SET PROBLEM:
In the email reply about the slow custom indexing filter, what serious bug does it say the incrementToken method has?

SELECTED EXTRACT:
------------------------------------------------------------------------

The problem ist hat your transformation method needs Strings, but your
incrementToken method also has a serious bug: It does not respect the length of
the buffer, so it may hit additional garbage!
The easiest way to do this in lots less code and not having those bugs:
public boolean incrementToken() throws IOException {
if (!input.incrementToken()) {
return false;
}
final String normalizedLCcallnum =
getLCShelfkey(charTermAttr.toString());
charTermAttr.setEmpty().append(normalizedLCcallnum);
return true;
}
This fixes part of your performance problem: It does not 2 times convert the
result of your transformation between char arrays, Strings,..
To further improve speed, make the method getLCShelfKey directly operatate on
char[] and length.
Uwe
-----
Uwe Schindler
H.-H.-Meier-Allee 63, D-28213 Bremen
http://www.thetaphi.de
eMail: [email protected]
> -----Original Message-----
> From: Osullivan L. [mailto:[email protected]]
> Sent: Friday, September 14, 2012 11:58 AM
> To: [email protected]
> Subject: Custom Filter Indexing Slow
>
> Hi Folks,
>
> I have a custom filter which does everything I need it to but it has reduced
> my
> indexing speed to a crawl. Are there any methods I need to call to clear /
> clean
> things up once my script (details below) has done it's work?
>
> Thanks,
>
> Luke
>
> public LCCNormalizeFilter(TokenStream input)
> {
> super(input);
> this.charTermAttr = addAttribute(CharTermAttribute.class);
> }
>
> public boolean incrementToken() throws IOException {
>
> if (!input.incrementToken()) {
> return false;
> }
>
> char[] buffer = charTermAttr.buffer();
> String rawLCcallnum = new String(buffer);
> String normalizedLCcallnum = getLCShelfkey(rawLCcallnum);
> char[] newBuffer = normalizedLCcallnum.toCharArray();
> charTermAttr.setEmpty();
> charTermAttr.copyBuffer(newBuffer, 0, newBuffer.length);
> return true;
> }=

------------------------------------------------------------------------

SOURCE EXCERPT:
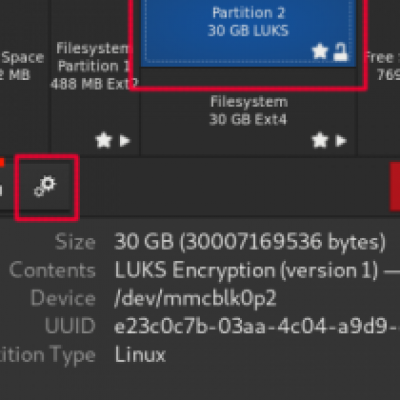Image resolution: width=400 pixels, height=400 pixels.
Task: Click the mounted triangle icon on Ext4 filesystem
Action: 341,141
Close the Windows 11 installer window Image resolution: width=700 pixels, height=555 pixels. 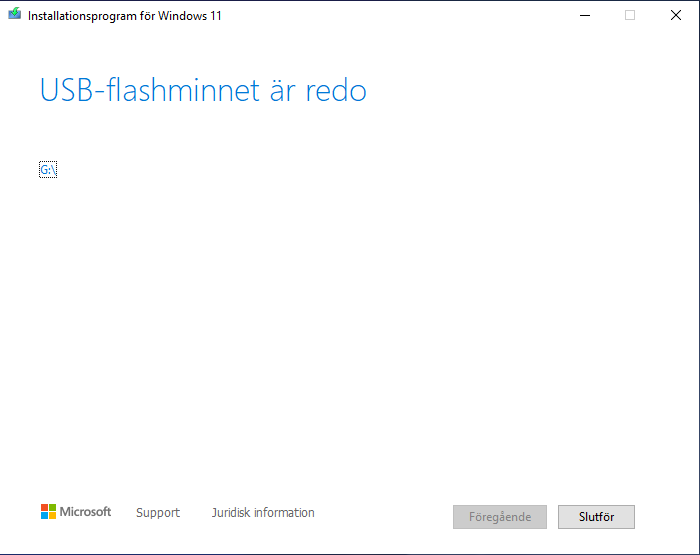coord(676,15)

------------------------------------------------------------------------

TASK OUTPUT:
It does not respect the length of the buffer, so it may hit additional garbage.